In this Hadoop tutorial, we are going to offer you an end to end MapReduce job execution flow. Here we will describe every component which is part of MapReduce working in detail. This tutorial will assist you to answer how Hadoop MapReduce work, how data flows in MapReduce, how Mapreduce job is executed in Hadoop?
What is MapReduce?
Hadoop MapReduce is the data processing layer. It processes the huge amount of structured and unstructured data stored in HDFS. MapReduce handles data in parallel by splitting the job into the set of independent tasks. So, parallel processing increases speed and reliability.
Hadoop MapReduce data processing occurs in 2 phases- Map and Reduce phase.
• Map phase: It is the initial phase of data processing. In this phase, we state all the complex logic/business rules/costly code.
• Reduce phase: The second phase of processing is the Reduce Phase. In this phase, we state light-weight processing like aggregation/summation.
Steps of MapReduce Job Execution flow
MapReduce processes the data in various phases with the help of different components. Let us discuss the steps of job execution in Hadoop.
The data for MapReduce job is stored in Input Files. Input files reside in HDFS. The input file format is random. Line-based log files and binary format can also be used.
After that InputFormat defines how to divide and read these input files. It selects the files or other objects for input. InputFormat creates InputSplit.
It represents the data that will be processed by an individual Mapper. For each split, one map task is created. Therefore the number of map tasks is equal to the number of InputSplits. Framework divide split into records, which mapper process.
It communicates with the inputSplit. And then transforms the data into key-value pairs suitable for reading by the Mapper. RecordReader by default uses TextInputFormat to transform data into a key-value pair. It interrelates to the InputSplit until the completion of file reading. It allocates a byte offset to each line present in the file. Then, these key-value pairs are further sent to the mapper for added processing.

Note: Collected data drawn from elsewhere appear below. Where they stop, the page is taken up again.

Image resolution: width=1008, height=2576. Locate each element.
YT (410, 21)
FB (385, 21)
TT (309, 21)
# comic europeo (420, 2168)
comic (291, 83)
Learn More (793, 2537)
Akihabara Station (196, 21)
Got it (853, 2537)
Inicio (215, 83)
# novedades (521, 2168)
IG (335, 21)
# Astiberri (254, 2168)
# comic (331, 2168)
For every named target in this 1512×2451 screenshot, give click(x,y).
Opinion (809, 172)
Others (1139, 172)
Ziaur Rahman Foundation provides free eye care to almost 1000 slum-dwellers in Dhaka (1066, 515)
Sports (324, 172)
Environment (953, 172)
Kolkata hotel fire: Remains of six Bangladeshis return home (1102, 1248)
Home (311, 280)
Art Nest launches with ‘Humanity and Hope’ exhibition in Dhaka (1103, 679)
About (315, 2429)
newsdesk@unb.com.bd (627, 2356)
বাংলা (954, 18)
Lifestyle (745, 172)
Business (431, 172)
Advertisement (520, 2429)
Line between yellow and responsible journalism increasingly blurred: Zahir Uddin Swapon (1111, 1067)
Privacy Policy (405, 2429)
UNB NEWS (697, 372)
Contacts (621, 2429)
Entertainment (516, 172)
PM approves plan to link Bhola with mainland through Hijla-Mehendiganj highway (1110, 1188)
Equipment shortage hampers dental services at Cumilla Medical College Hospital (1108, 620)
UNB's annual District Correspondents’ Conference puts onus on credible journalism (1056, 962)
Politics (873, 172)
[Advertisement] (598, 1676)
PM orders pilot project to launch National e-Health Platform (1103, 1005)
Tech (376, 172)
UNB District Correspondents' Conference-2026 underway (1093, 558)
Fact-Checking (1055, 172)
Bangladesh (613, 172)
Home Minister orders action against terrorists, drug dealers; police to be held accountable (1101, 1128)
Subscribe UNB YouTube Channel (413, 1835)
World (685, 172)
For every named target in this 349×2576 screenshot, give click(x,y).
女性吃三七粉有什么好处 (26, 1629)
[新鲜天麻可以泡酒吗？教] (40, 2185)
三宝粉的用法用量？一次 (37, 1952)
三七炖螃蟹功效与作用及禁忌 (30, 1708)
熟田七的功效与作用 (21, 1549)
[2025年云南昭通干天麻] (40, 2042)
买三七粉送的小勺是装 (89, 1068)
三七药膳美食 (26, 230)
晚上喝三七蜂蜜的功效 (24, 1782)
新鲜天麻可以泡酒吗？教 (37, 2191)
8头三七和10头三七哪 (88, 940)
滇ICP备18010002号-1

It processes input records produced by the RecordReader and generates intermediate key-value pairs. The intermediate output is entirely different from the input pair. The output of the mapper is a full group of key-value pairs. Hadoop framework does not store the output of the mapper on HDFS. Mapper doesn’t store, as data is temporary and writing on HDFS will create unnecessary multiple copies. Then Mapper passes the output to the combiner for extra processing.
Combiner is Mini-reducer that performs local aggregation on the mapper’s output. It minimizes the data transfer between mapper and reducer. So, when the combiner functionality completes, the framework passes the output to the partitioner for further processing.
Partitioner comes into existence if we are working with more than one reducer. It grabs the output of the combiner and performs partitioning.
Partitioning of output occurs based on the key in MapReduce. By hash function, the key (or a subset of the key) derives the partition.
Based on key-value in MapReduce, partitioning of each combiner output occur. And then the record having a similar key-value goes into the same partition. After that, each partition is sent to a reducer.
Partitioning in MapReduce execution permits even distribution of the map output over the reducer.
Shuffling and Sorting
After partitioning, the output is shuffled to the reduced node. The shuffling is the physical transfer of the data which is done over the network. As all the mappers complete and shuffle the output on the reducer nodes. Then the framework joins this intermediate output and sort. This is then offered as input to reduce the phase.
The reducer then takes a set of intermediate key-value pairs produced by the mappers as the input. After that runs a reducer function on each of them to generate the output. The output of the reducer is the decisive output. Then the framework stores the output on HDFS.
It writes these output key-value pairs from the Reducer phase to the output files.
OutputFormat defines the way how RecordReader writes these output key-value pairs in output files. So, its instances offered by the Hadoop write files in HDFS. Thus OutputFormat instances write the decisive output of reducer on HDFS.
Conclusion – Hadoop MapReduce Job Execution Flow Chart
We have discussed step by step MapReduce job execution flow. I hope this tutorial helps you a lot to understand MapReduce working.